I hope someday my iPhone can charge that quickly.
Bright night shots
Going back to that fancy-schmancy Hasselblad-branded camera, it's not just there for looks. It takes photos, too, and does it fairly well.
That trio of rear lenses produces shots with extraordinarily vivid colors. I did most of my testing in sub-optimal conditions (New York isn't the most bright and cheery place in January and February), and photos still came out looking sharp and colorful.
There's almost a hyper-real quality to some of these photos, as the environs I took them in weren't necessarily this vivid in real life. I'm pretty into that, conceptually, as it creates good-looking social media photos. If you're striving for hardcore reality, however, it might be a little irksome.

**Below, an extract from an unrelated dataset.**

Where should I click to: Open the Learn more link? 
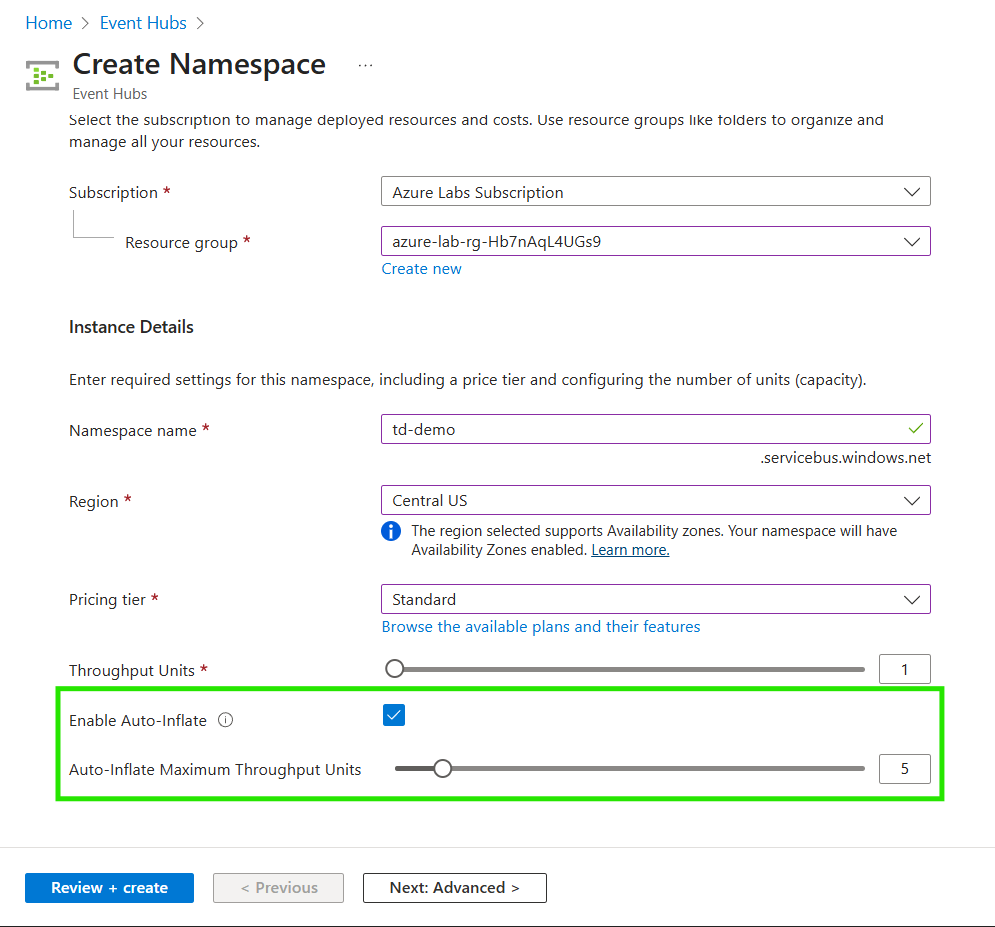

Portrait mode is here and works as advertised, adding a nice depth-of-field effect to photos taken close up on a single subject.

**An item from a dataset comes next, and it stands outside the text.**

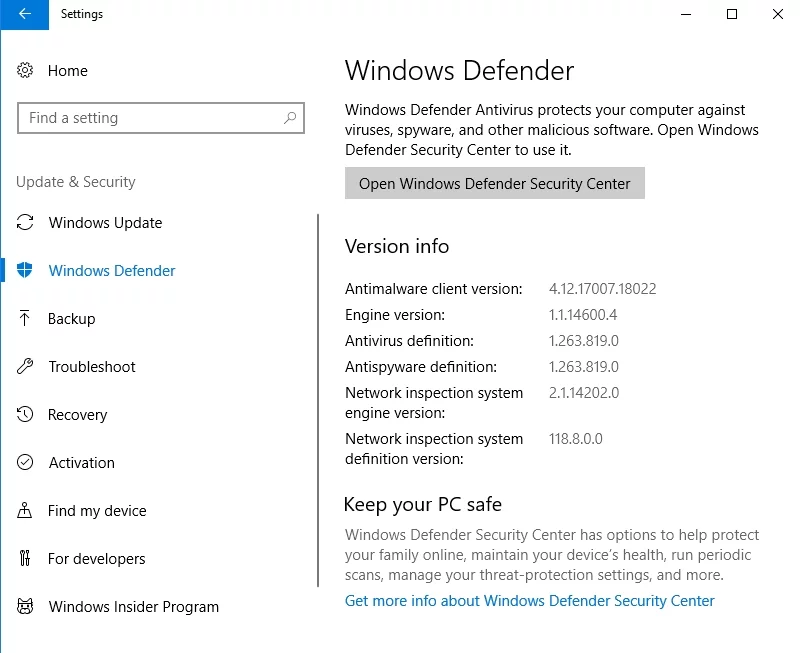Click the sidebar vertical scrollbar
This screenshot has height=653, width=800.
coord(318,400)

There are also some nice options for taking photos of extremely up-close subjects, or subjects that are a little out-of-reach. Macro photography lets you get in real close on small objects, like seeds and pebbles, producing highly detailed shots. The zoom lens, on the other hand, is pretty decent, maintaining an adequate level of clarity from a moderate distance.
There's also nighttime photography, which brightens dark photos to make them more legible. The results are attractive enough, though sticklers for realism might notice that some of these shots look more like daytime than nighttime. The software processing tends to brighten the photos quite a bit, making them look almost as if they're lit by studio lights. It's not natural, but it doesn't look bad, either.
Just one of many options
When it comes time to finally choose a new Android phone in 2023, the OnePlus 11 shouldn't get left off the list. This is a beautiful phone with a high-end chipset, a gorgeous display, and one seriously fast-charging battery. At the very least, none of your friends will have phones that look as cool as this one.
It also doesn't hurt that you're going to pay a maximum of US$800 for it. That puts it US$100 below the Pixel 7 Pro, which I would hold up as the current gold standard of Android phones. That phone has a much cleaner software package without any bloatware, comparably excellent performance, and overall better cameras that can do more. The base Pixel 7 is also excellent, and to OnePlus's detriment, it's only US$600.
Personally, I'd go Pixel 7 if I were looking for a new Android handset. But OnePlus deserves your attention, too.